The process of exploration requires a capacity for open self-scrutiny to consider the ways in which one may be unconsciously contributing to the difficulties. Childhood adversity may result in a very wide range of psychological difficulties and supportive or symptom-focussed treatments such as the support of a multidisciplinary team, CBT or counselling may be more in keeping with the clinical presentation than psychodynamic psychotherapy.
Mr C ‘I couldn’t engage in the group at all at the time. All I could see were the school bullies looking at me. I was straight back in that playground. After the treatment for PTSD and anxiety I know now that the fear was coming from me and wasn’t about the others in the group, so I would like to give it another try.’
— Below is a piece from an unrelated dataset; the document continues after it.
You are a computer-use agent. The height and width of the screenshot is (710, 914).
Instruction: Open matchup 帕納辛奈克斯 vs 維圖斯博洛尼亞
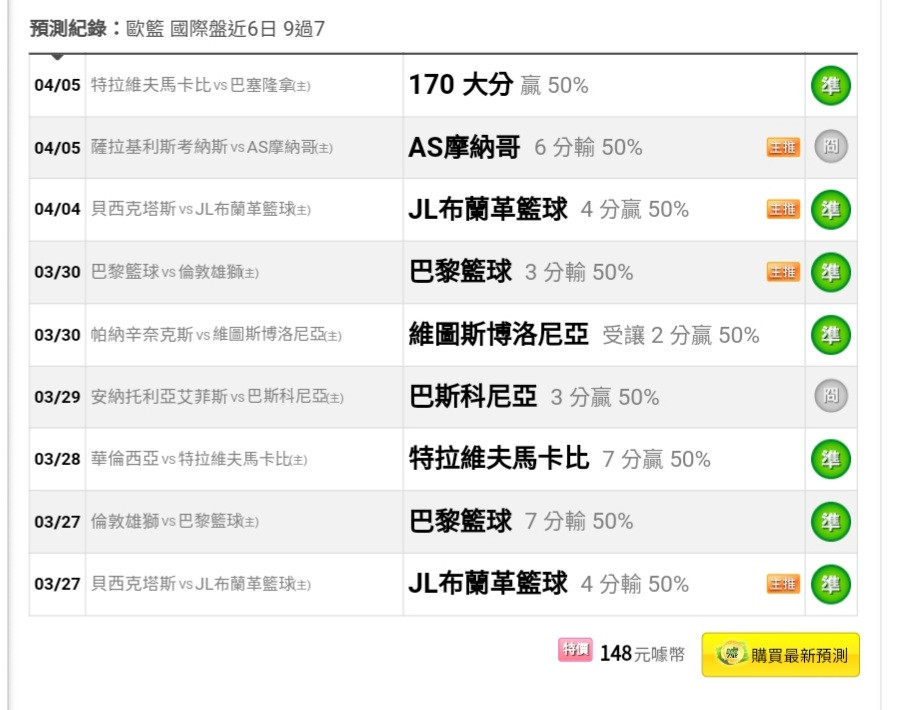(216, 335)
Childhood abuse, disrupted attachments and boundary violations can elicit powerful countertransference reactions and difficulties containing anxiety within clinicians and clinical teams. Referral patterns may both indicate a need for support for the team in processing projected disturbance and run the risk of unintentional repetition of patterns of rejection and broken relationships. It can be enormously helpful for the psychotherapy service to see beyond the referred patient at these times and to respond to the underlying distress in the team behind the referral.
Ms D had experienced severe childhood violence and multiple separations from her parents and subsequent parental figures. Her adult life was characterised by involvement in abusive relationships, a highly chaotic lifestyle and self-harm in relation to feelings of rejection and frustration. This occurred despite the best efforts of mental health services. While it seemed clear her childhood experiences of neglect and abuse continued to be re-enacted in her relationships in adult life, it was also apparent that her low tolerance of frustration and distress meant psychodynamic psychotherapy would be too anxiety provoking for her to manage currently. It was thought that the risk of repeating another experience for her of feeling rejected and unwanted if seen for a consultation was high and this was shared with the referring team. It was agreed that the ongoing containment and support of the community mental health team, with supervision from the psychotherapy service to help to process the countertransference responses and contain anxiety in the team would be a more helpful intervention.